Data excerpts
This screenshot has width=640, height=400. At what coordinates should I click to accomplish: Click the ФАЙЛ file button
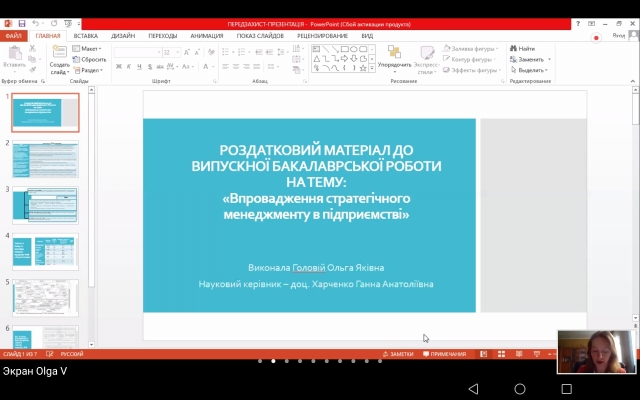(14, 35)
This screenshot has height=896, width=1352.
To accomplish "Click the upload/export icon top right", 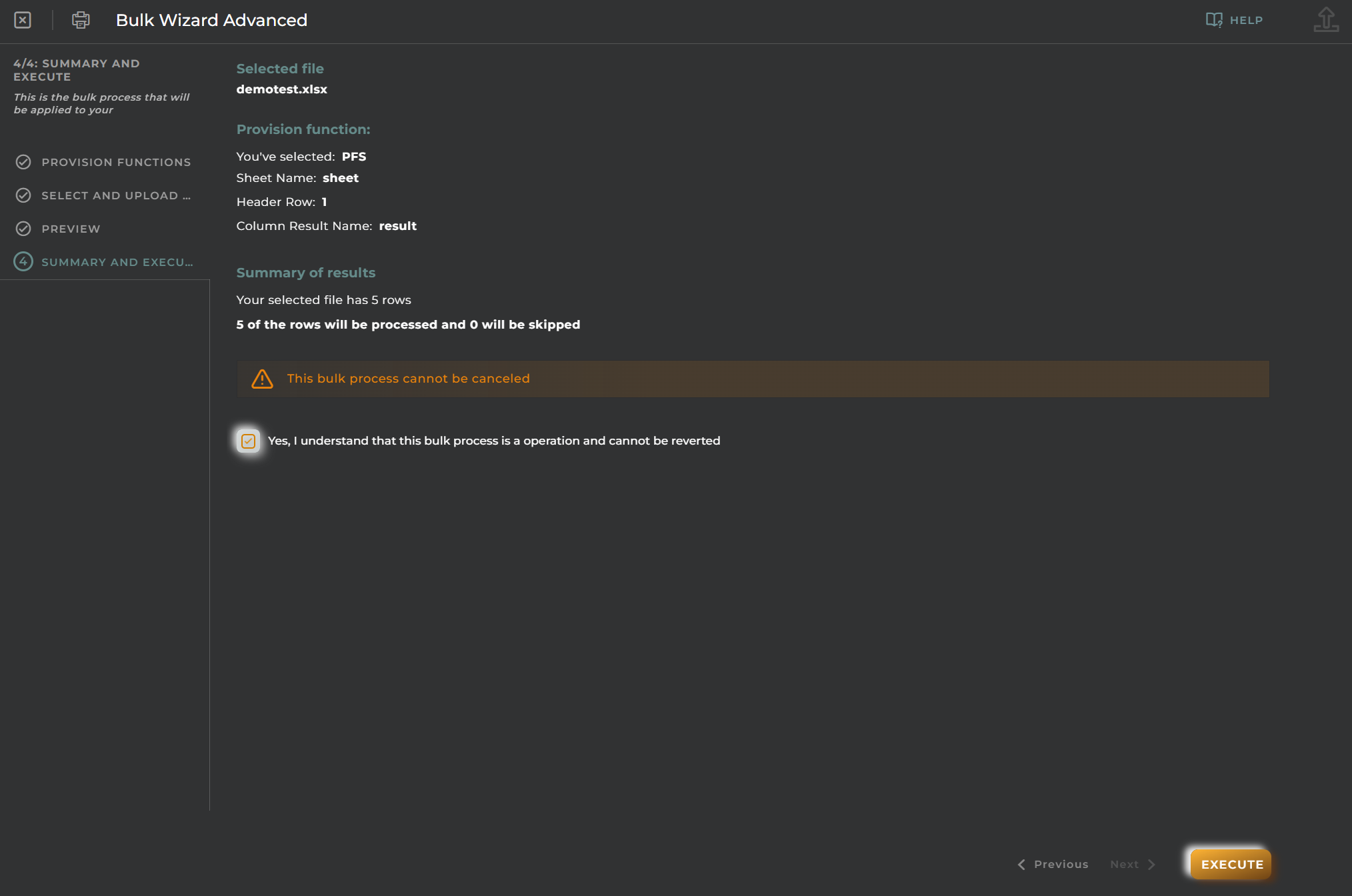I will tap(1326, 19).
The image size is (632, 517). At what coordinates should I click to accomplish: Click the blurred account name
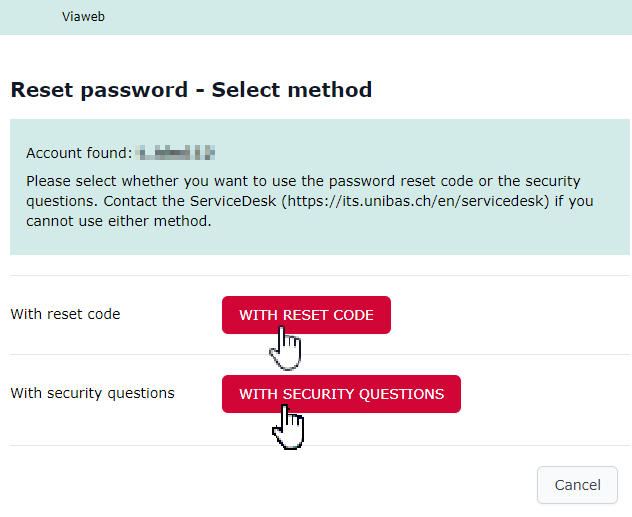176,153
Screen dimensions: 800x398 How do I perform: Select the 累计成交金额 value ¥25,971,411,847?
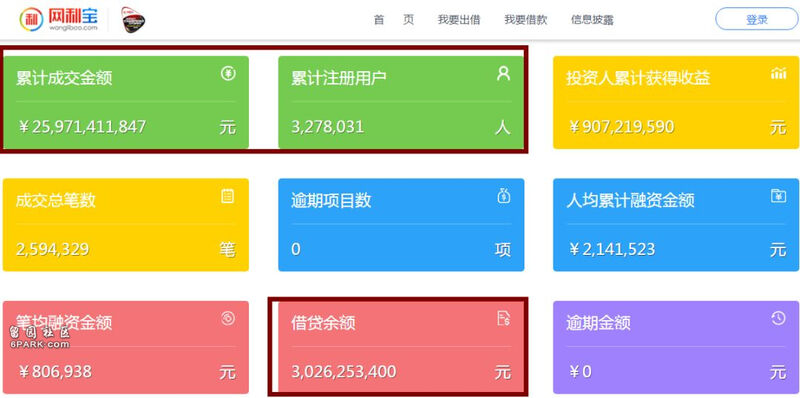point(82,127)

• _HOW TO COMPLETE THIS TASK_
Without the pictures, transcribe exactly the lines above from the one containing "Screen dimensions: 800x398" through the last.

• _RESULT BELOW_
Screen dimensions: 800x398 How do I perform: Select the 累计成交金额 value ¥25,971,411,847?
point(82,127)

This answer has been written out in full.